Although there is a paucity of clinical trials evaluating the performance of nitric acid and mineral-enriched systems, previous studies by Francis et al. (2020) and Javed et al. (2024) reported similar postoperative sensitivity outcomes between etch-and-rinse and self-etch modes. This finding contrasts with our results [56, 57]. This discrepancy may be due to variations in the comparator groups; our study utilized a nitric acid-based bioactive system rather than a self-etch adhesive. In respect of marginal discoloration results (Table 4), phosphoric acid showed a higher bravo score after 12 and 18 months in comparison to nitric acid, and this could be explained by the antiplaque activity of the bioactive adhesive, which minimizes the accumulation of the chromogenic bacteria at the tooth restoration interface [58, 59]. Oz et al.b [60] in 2019 presented distinct findings, as no cases of discoloration were observed in the phosphoric acid group after 24 months. They attributed this to the higher bonding ability of the adhesive used in the etch-and-rinse mode. The contradiction here could be due to the difference in the comparator group, as we use a bioactive adhesive system. Regarding the remaining assessed criteria, marginal adaptation, secondary caries, and retention, both systems yielded equivalent results, with a predominance of alpha scores (Table 4). Finally, an overall equal success rate is proven to document the clinical performance of the nitric acid cleanser and mineral-enriched system under the circumstances of the present study. Akimoto et al. [61] in 2011evaluated clinically a fluoride-releasing bioactive adhesive system incorporating S-PRG technology. The study demonstrated favorable outcomes, highlighting benefits such as the inhibition of secondary caries and the promotion of remineralization. However, the investigation did not include a direct comparison with a non-bioactive adhesive system, nor did it employ an adhesive formulation comparable to that used in the present study. Consequently, while the findings support the clinical effectiveness of the bioactive system, they do not provide comparative data that could confirm or contradict the current results. Instead, the study reinforces the general potential of bioactive adhesives in restorative dentistry.

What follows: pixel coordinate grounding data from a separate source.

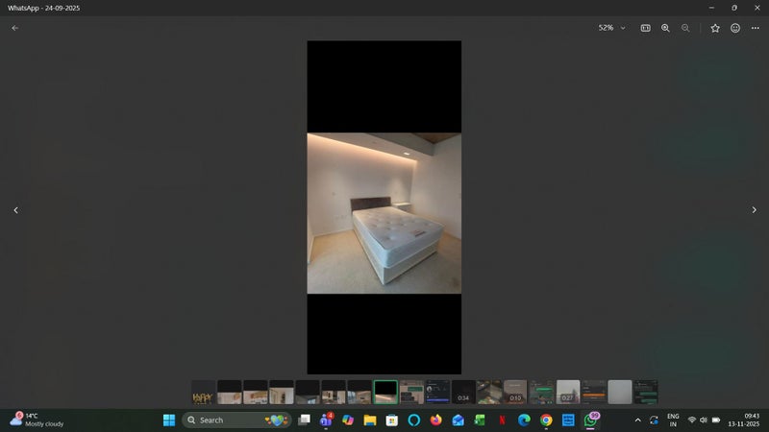This screenshot has width=769, height=432.
Task: Go back using the top-left arrow
Action: point(14,28)
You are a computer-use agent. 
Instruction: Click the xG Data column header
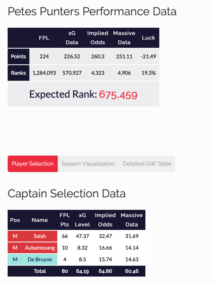point(72,38)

One of the limitations of this study is the lack of a comprehensive assessment of the entire bioactive system in its full complexity. Future research should focus on a comprehensive evaluation of the complete bioactive system to elucidate the synergistic effects of all components and their overall performance. It is also important to note that this study focused on patients with moderate caries risk; high-risk patients may present unique challenges that could affect treatment outcomes, indicating that our findings may not apply to this population.

Conclusions

According to the framework of this study, the following conclusions are drawn:

  1. 1.

    The use of nitric acid combined with a mineral-enriched system shows significant promise in mitigating postoperative sensitivity in patients undergoing resin composite restorations for cervical carious lesions.

  2. 2.

    The bioactive system, demonstrating clinical performance comparable to the non-bioactive counterpart, indicates favorable potential for its use in restorative dentistry.

Recommendations

  1. 1.

    The combination of a final bioactive restorative material beside the mineral-enriched system used might be of clinical significance.

  2. 2.

    Additional clinical trials are needed to assess postoperative sensitivity in diverse clinical scenarios, including variations in lesion depth, sclerosis degree, lesion type, tooth location (with differing functional demands), and other patient-related factors.

  3. 3.

    Further laboratory-based studies are needed to clarify the underlying mechanisms of the RE-GEN system bioactivity.

  4. 4.

    Moreover, in vitro studies should also investigate the role of nitric acid-based Clean & Boost in modifying the tooth substrate to enhance bonding effectiveness.